--- START ---
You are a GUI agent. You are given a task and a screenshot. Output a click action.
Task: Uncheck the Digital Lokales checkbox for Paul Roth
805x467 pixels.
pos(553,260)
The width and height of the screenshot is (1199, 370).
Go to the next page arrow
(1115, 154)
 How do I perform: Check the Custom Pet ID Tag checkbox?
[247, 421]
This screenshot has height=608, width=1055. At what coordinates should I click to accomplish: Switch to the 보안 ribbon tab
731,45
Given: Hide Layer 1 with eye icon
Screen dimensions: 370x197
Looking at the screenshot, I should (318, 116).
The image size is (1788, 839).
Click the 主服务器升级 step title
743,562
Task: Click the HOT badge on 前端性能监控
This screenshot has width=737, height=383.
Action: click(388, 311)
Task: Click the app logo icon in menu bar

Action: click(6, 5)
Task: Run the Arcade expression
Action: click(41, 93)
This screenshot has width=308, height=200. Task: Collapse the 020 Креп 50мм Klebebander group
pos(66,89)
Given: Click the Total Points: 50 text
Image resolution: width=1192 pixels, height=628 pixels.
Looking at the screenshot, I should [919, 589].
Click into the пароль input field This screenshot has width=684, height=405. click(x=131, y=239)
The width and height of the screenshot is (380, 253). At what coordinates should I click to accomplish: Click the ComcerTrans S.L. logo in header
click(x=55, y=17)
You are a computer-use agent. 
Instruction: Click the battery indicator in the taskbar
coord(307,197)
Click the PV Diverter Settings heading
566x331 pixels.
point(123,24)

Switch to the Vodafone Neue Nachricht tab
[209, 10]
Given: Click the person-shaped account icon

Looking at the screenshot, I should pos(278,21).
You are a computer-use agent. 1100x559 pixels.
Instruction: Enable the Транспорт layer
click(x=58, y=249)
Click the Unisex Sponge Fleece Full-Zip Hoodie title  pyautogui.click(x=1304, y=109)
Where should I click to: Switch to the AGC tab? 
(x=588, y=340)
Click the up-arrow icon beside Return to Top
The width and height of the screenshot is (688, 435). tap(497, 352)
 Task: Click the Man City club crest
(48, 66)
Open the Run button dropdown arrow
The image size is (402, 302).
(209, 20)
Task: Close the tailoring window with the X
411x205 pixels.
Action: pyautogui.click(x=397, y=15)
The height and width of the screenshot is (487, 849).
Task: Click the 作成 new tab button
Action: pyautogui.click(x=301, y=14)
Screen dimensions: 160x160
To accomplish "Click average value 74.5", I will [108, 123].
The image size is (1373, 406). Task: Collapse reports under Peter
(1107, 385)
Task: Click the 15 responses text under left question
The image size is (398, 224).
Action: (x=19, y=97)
--- END ---
**ACTIVITY**
For the records above, state how many lines contain the word "with". Give only the number.

**WORKED SOLUTION**
2